Гаучо бросил последнее предупреждение. Слишком поздно.

В центре загона, еле видимый в смерче пыли, Вакаресса вспрыгнул на жеребца. И тотчас же, почувствовав на черном седле с медными заклепками лишнюю тяжесть, животное неистово закрутилось, будто в него вселились все фурии мира. Перед этой страстной яростью всадник был невозмутим. Подобное сопротивление он находил естественным, оно не вызвало в нем ни малейшей агрессии, а лишь чувство уважения. Уважения к этому существу, отказывающемуся идти на компромисс, уважение за желание сохранить самое ценное — свободу. Вольты, взбрыкивания, непрерывная дрожь. Жеребец стремительно бросался вперед, вставал на дыбы. Сотню раз он пытался сбросить Рикардо, и столько же раз тот не поддавался. Вокруг собрались люди, со знанием дела смотревшие на этот поединок. Казалось, он никогда не кончится. На одно только мгновение у всех возникло впечатление, что человек покачнулся в седле, вот-вот упадет. Но ничего подобного. Он держался крепко, и мало-помалу сопротивление жеребца стало ослабевать. Еще один бросок, еще раз на дыбы. И тут Рикардо глубоко вздохнул, слегка отпустил поводья и легонько пришпорил. Не ждал ли жеребец именно этого сигнала? Он горделиво рванулся, не сворачивая, перемахнул через изгородь и помчался в бескрайнюю равнину.
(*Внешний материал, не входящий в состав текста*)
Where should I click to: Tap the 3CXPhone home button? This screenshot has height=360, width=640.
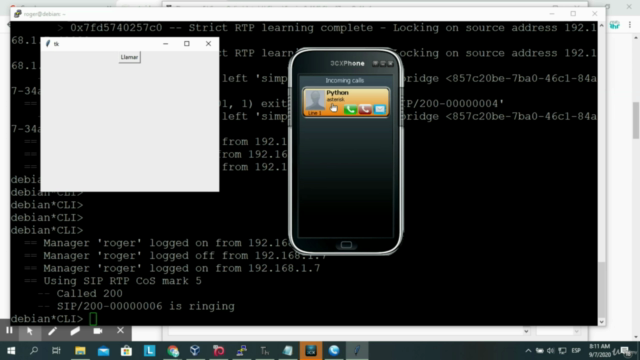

Когда они проносились мимо небольшой группы гаучо, не было ни аплодисментов, ни восторженных восклицаний. Люди-кентавры лишь одобрительно качали головой. Они знали, что здесь не было ни победителя, ни побежденного, а только сговор.

Едва Рикардо вылетел из короля, как встречный ветер удесятерил его опьянение. Было ощущение, что на круп коня взлетело само ликование и помчалось вместе с всадником. В подобные минуты ему казалось, что он один в мире. Его захлестывал поток таких эмоций, которые не способен дать никто — ни мужчина, ни женщина, и сдержать их не в силах никакая плотина!

Он мчался, летел навстречу удалявшимся границам пампы. Опьяненный, он не сразу осознал происшедшее…

Сначала сверкнула молния, как при взрыве. Возник неизвестно откуда ослепительный свет.

Яркие пятна. Гром. Раскаты его доносились не с неба, а из неведомых глубин.

Горизонт запылал, захваченный потоком лавы.

Равнина перестала быть равниной. На ее месте тяжело плескался огненный океан. Океан расплавленного металла.

И впереди, в нескольких шагах, между небом и пламенем, — остров. Он видел остров. Идеально круглый. Он неподвижно держался на поверхности.

— Почему ты так нерешителен?

— Я боюсь.

— Боишься? Кого?

— Ты хорошо знаешь. Они подстерегают нас и не упустят добычу.

— Заря моей жизни, взгляни на меня.

4

Первое, что увидел Вакаресса, придя в чувство, были шпоры с серебряными звездочками на пятках Горацио.

— Вам уже лучше, сеньор? Рикардо приподнялся на локте.

— Да, все в порядке.

Гаучо разглядывал лошадь, ходившую рядом с ними кругами.

— Я вас предупреждал. К чему это упрямство? Во всяком случае, впервые лошадь одержала над вами верх. Это большой день. А что произошло?

Вставая на ноги, Рикардо раздраженно отрезал:

— Ничего не знаю. Возможно, я на секунду потерял контроль. Поехали обратно.

— Это — самое лучшее. Вы видели небо?

Гаучо указал на серые тучи, стремительно бежавшие к северу.

— Памперо. Лучше всего переждать его где-нибудь. Он было направился к брыкающейся лошади, но Вакаресса грубо остановил его:

— Ты совсем спятил.

И все же Горацио попытался помочь ему подняться в седло.

— Нет, — прорычал Рикардо. — Проваливай! Гаучо нахмурился. Никогда сын Хулиано не осмеливался говорить с ним таким тоном.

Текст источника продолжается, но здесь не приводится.